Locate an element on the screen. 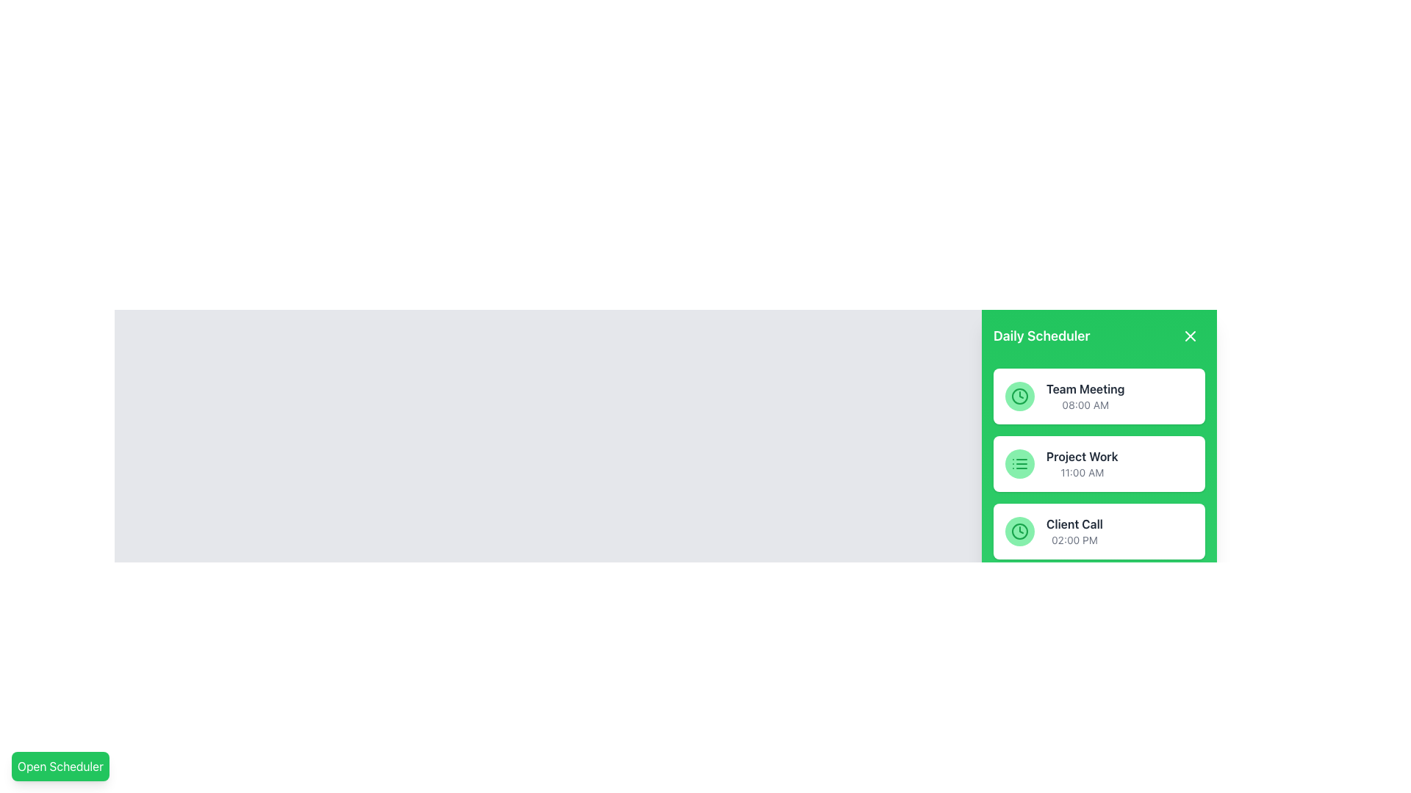 The image size is (1411, 793). the small circular button with a white 'X' icon, located in the top-right corner of the green panel titled 'Daily Scheduler' is located at coordinates (1190, 336).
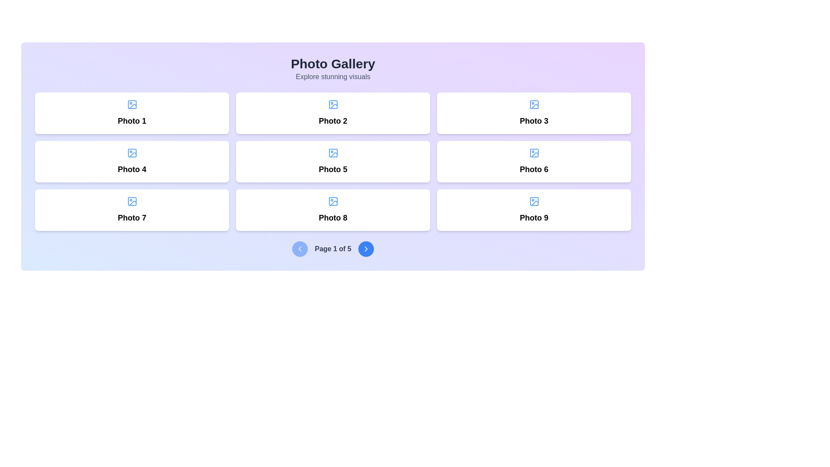 This screenshot has height=467, width=830. I want to click on the prominent text label 'Photo Gallery' which is styled in a bold, large, sans-serif font against a light purple background, so click(332, 63).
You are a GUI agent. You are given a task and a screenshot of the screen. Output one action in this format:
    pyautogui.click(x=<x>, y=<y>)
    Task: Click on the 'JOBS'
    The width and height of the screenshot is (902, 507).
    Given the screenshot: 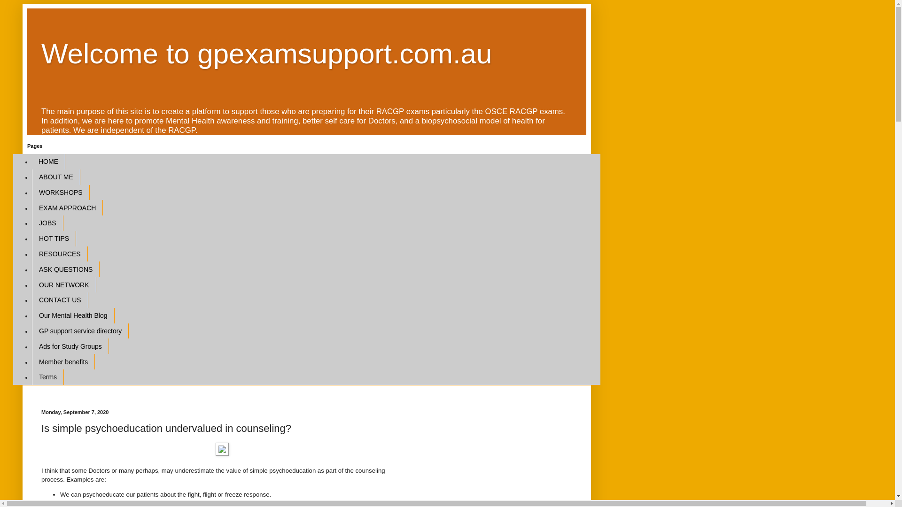 What is the action you would take?
    pyautogui.click(x=31, y=223)
    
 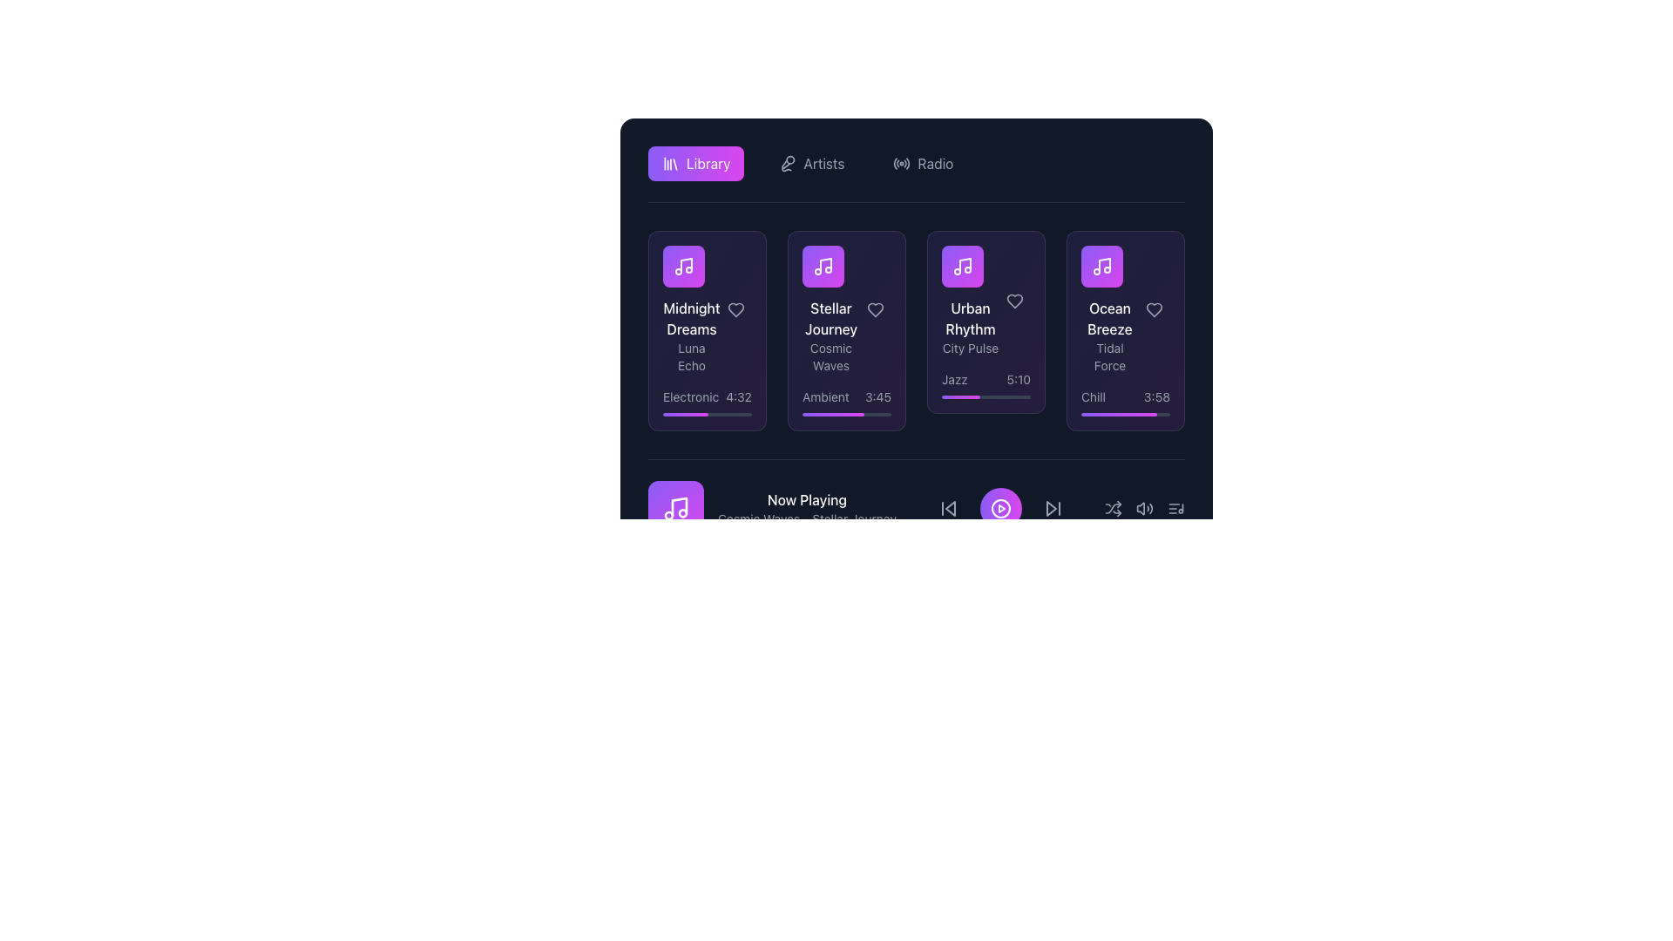 What do you see at coordinates (1112, 508) in the screenshot?
I see `the shuffle icon located in the bottom-right corner of the application interface, which represents a musical playback or randomization feature` at bounding box center [1112, 508].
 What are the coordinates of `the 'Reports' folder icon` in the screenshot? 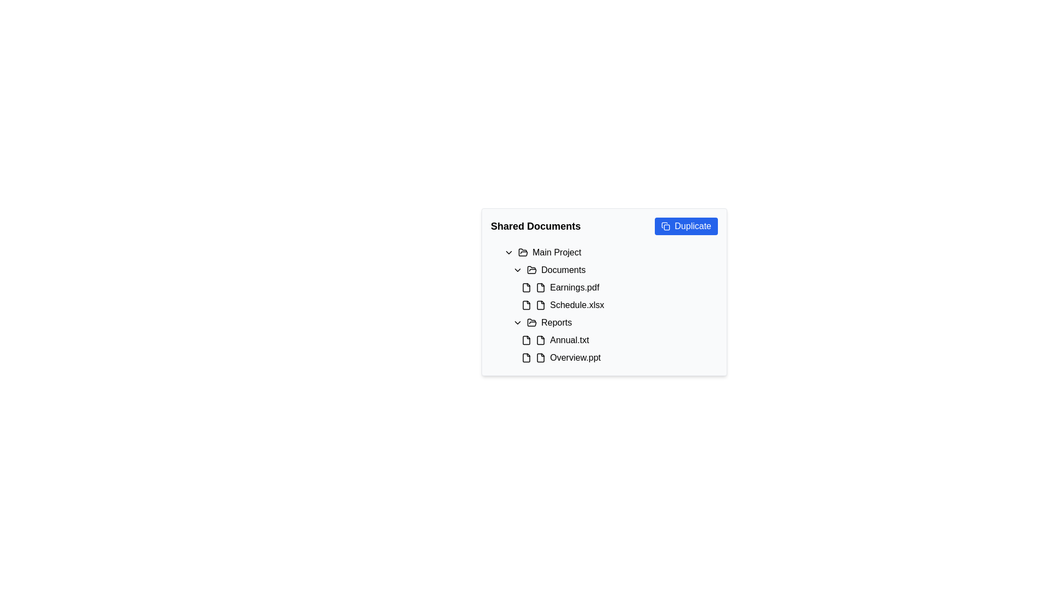 It's located at (532, 322).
+ + + + + + +
• [AIM OF THE EXERCISE] Copy out the lines of the records word for word, beginning with the line containing "You are a GUI" and continuing through the line containing "The width and".

• [WRITTEN REPLY]
You are a GUI agent. You are given a task and a screenshot of the screen. Output one action in this format:
    pyautogui.click(x=<x>, y=<y>)
    Task: Click on the 'JOBS'
    The width and height of the screenshot is (902, 507).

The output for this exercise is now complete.